Proper isometry group/Finite subgroup/Numerical properties/Possibilities/Fact/Proof

For ${\displaystyle {}m=1}$, we muss have ${\displaystyle {}n_{1}={\frac {n}{-n+2}}}$ but this does not have a solution for ${\displaystyle {}n\geq 2}$.  For ${\displaystyle {}m=3}$, the condition becomes

${\displaystyle {}1+{\frac {2}{n}}={\frac {1}{n_{1}}}+{\frac {1}{n_{2}}}+{\frac {1}{n_{3}}}\,}$

with ${\displaystyle {}n_{1}\leq n_{2}\leq n_{3}}$. The left-hand side is ${\displaystyle {}>1}$. Because of ${\displaystyle {}n_{i}\geq 2}$, at least one them is ${\displaystyle {}n_{i}=2}$. So suppose ${\displaystyle {}n_{1}=2}$. For ${\displaystyle {}n_{2}=4}$, the right-hand side is again ${\displaystyle {}\leq 1}$, so that ${\displaystyle {}n_{2}=3}$ holds.

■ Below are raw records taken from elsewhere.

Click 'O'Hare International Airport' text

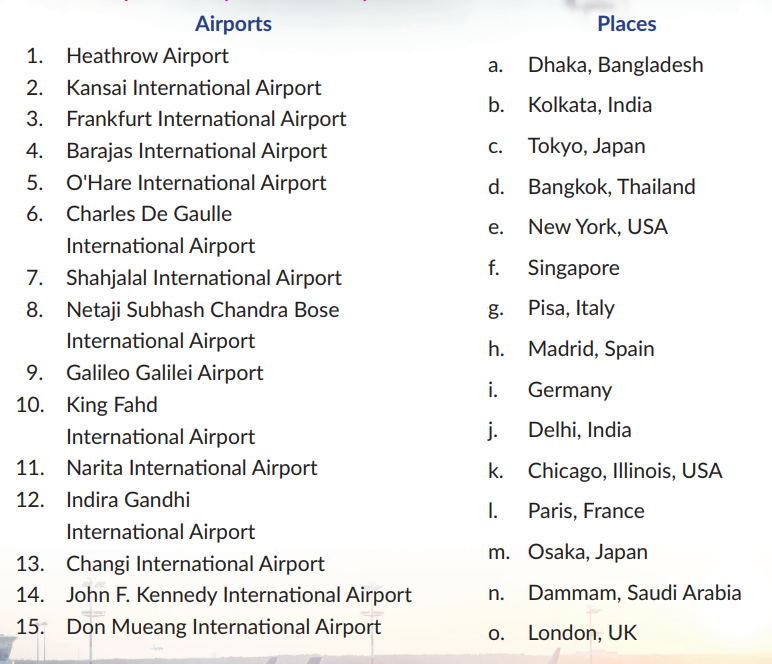[x=196, y=183]
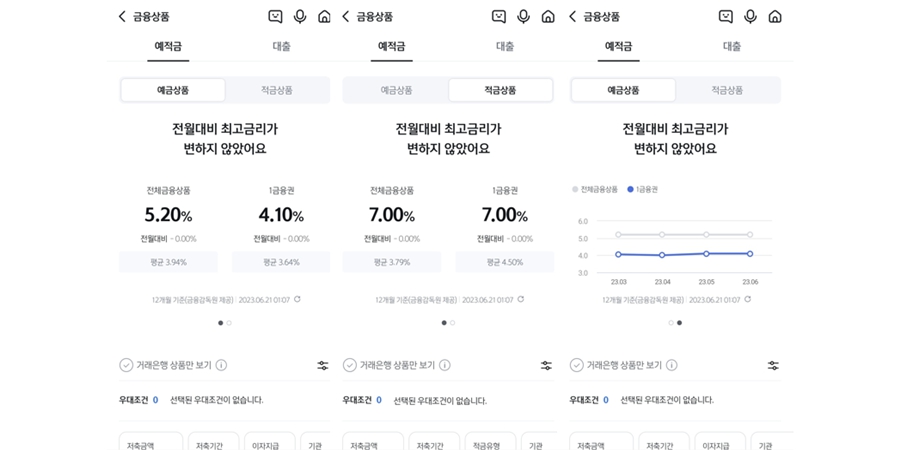The width and height of the screenshot is (900, 450).
Task: Open the filter sliders icon on the right screen
Action: pyautogui.click(x=773, y=366)
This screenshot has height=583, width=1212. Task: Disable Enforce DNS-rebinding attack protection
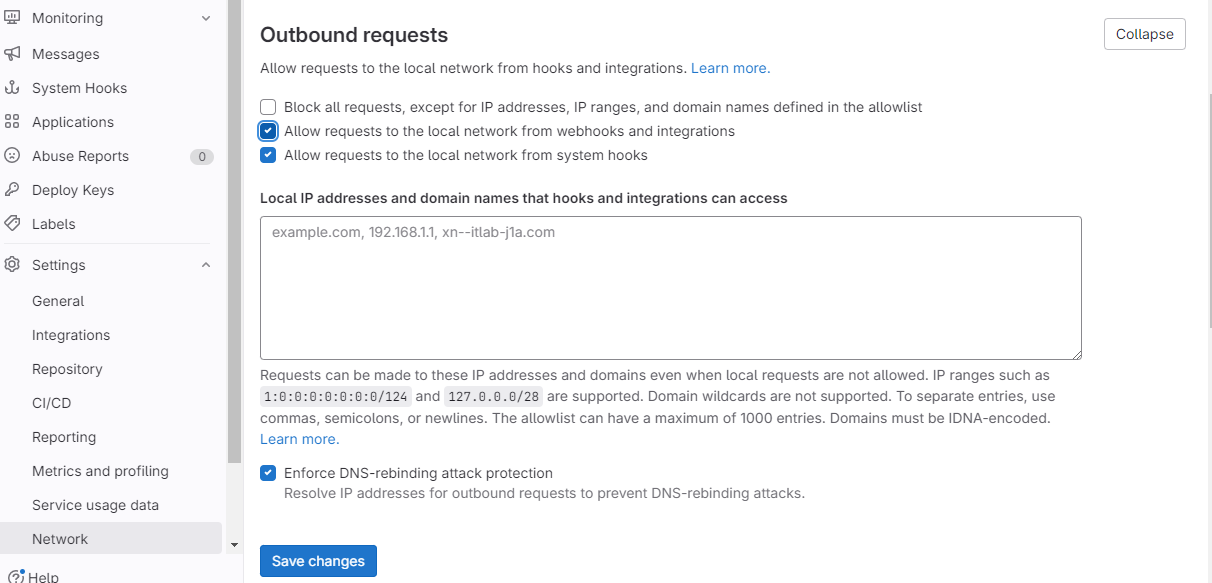[268, 473]
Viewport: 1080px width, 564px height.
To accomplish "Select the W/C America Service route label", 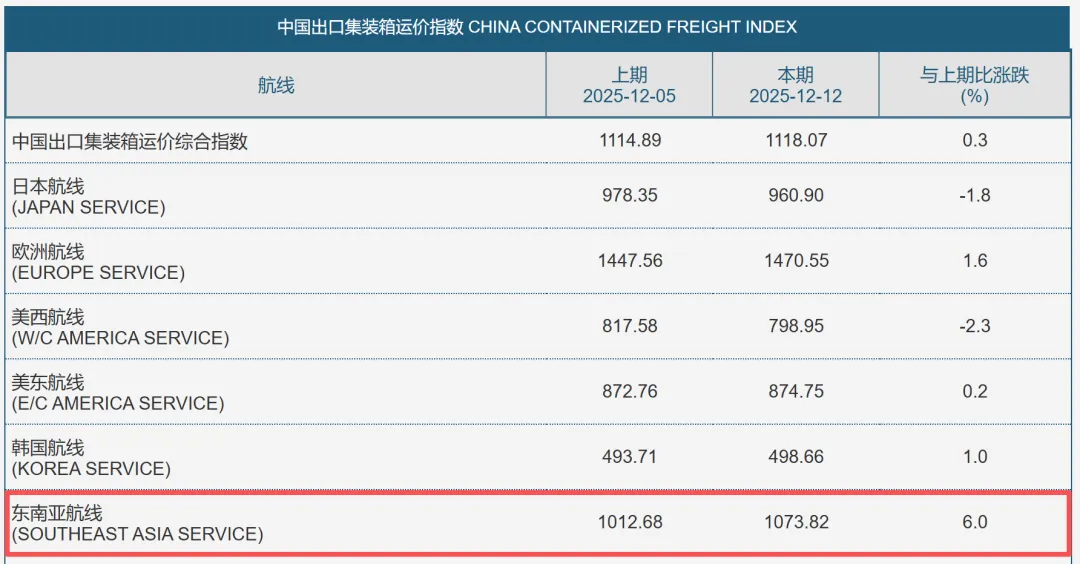I will pos(120,327).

The value ${\displaystyle {}n_{3}=3}$ leads to the solution ${\displaystyle {}n=12}$, the value ${\displaystyle {}n_{3}=4}$ leads to the solution ${\displaystyle {}n=24}$, and the value ${\displaystyle {}n_{3}=5}$ leads to the solution ${\displaystyle {}n=60}$. For ${\displaystyle {}n_{3}\geq 6}$, the right-hand side is again ${\displaystyle {}\leq 1}$, so that there is no further solution.
 For ${\displaystyle {}m\geq 4}$, the condition has the form

${\displaystyle {}m-2+{\frac {2}{n}}={\frac {1}{n_{1}}}+{\frac {1}{n_{2}}}+{\frac {1}{n_{3}}}+{\frac {1}{n_{4}}}+\cdots +{\frac {1}{n_{m}}}\,.}$

This has no solution, because the right-hand side is ${\displaystyle {}\leq m-2}$, since the first four summands yield at most ${\displaystyle {}2}$, and the further summands can be bounded by ${\displaystyle {}m-4}$.